Oddly enough 110 emails per day does not sound like all that much. Could you imagine though if you got 110 letters in the mail each day or you got 110 phone calls in a day. You would be absolutely swamped. And guess what? Many of these email users are actually swamped.

The Industrial Revolution

The industrial revolution changed the way work was done in the same way that the technology revolution is changing work today. The old cottage system of work migrated to larger units of production, particularly as the availability of centralized power made it possible to work on a larger scale. Not only did the nature of the enterprise change but the entire support structure of work was modified as a result.

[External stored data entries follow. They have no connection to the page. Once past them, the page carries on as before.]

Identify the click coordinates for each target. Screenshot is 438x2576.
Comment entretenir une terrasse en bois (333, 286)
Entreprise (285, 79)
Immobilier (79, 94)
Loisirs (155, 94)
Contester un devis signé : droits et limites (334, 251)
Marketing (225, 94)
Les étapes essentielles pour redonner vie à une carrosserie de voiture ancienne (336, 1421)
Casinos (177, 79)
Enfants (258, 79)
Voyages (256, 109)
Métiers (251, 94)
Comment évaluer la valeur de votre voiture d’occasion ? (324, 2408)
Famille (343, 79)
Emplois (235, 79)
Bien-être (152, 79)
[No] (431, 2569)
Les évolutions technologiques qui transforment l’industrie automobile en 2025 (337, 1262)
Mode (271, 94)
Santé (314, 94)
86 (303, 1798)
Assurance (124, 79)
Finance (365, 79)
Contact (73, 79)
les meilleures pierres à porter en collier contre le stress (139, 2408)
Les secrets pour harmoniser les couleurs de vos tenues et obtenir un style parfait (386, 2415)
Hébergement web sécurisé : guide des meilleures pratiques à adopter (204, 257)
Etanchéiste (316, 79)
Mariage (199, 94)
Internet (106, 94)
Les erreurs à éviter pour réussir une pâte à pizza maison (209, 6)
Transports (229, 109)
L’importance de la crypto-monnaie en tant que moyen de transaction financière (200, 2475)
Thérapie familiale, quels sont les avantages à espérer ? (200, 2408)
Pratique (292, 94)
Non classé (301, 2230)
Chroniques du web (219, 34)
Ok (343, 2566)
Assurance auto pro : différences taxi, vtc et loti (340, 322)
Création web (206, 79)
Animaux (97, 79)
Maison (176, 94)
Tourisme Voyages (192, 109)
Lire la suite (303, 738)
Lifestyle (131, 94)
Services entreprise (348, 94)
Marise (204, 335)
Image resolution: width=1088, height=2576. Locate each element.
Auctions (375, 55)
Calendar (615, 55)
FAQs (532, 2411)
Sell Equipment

The need for significantly larger amounts of capital to support the new scale of industry changed the worlds of banking, insurance, exporting.

This new format of working changed the lives of workers forever. The craftsman working in his cottage making blankets, sweaters, hats or working as a blacksmith on iron could no longer survive as a result of increased competition and lower prices. This cottage worker now had to either step up and become an employer and owner of one of the factories or as was more common, become a wage slave in one of the factories. While in luxury goods, there was still a very hands on element and cottage style workers merely migrated to a new location where they did much of the same work as they had before, the introduction of powered machines radically changed the organization of job functions from the old handicraft tradition.

Adam Smith in The Wealth of Nations (1776) described the new production system in a pin factory:

“One man draws out the wire; another straights it; a third cuts it; a fourth points it; a fifth grinds it at the top for receiving the head; to make the head requires two or three distinct operations; to put it on is a peculiar business; to whiten the pin is another; it is even a trade by itself to put them into the paper; and the important business of making a pin is in this manner divided into about 18 distinct operations.” According to Smith, a single worker “could scarce, perhaps with his utmost industry, make one pin in a day, and certainly could not make 20.” The new methods enabled a pin factory to turn out as many as 4,800 pins a day.”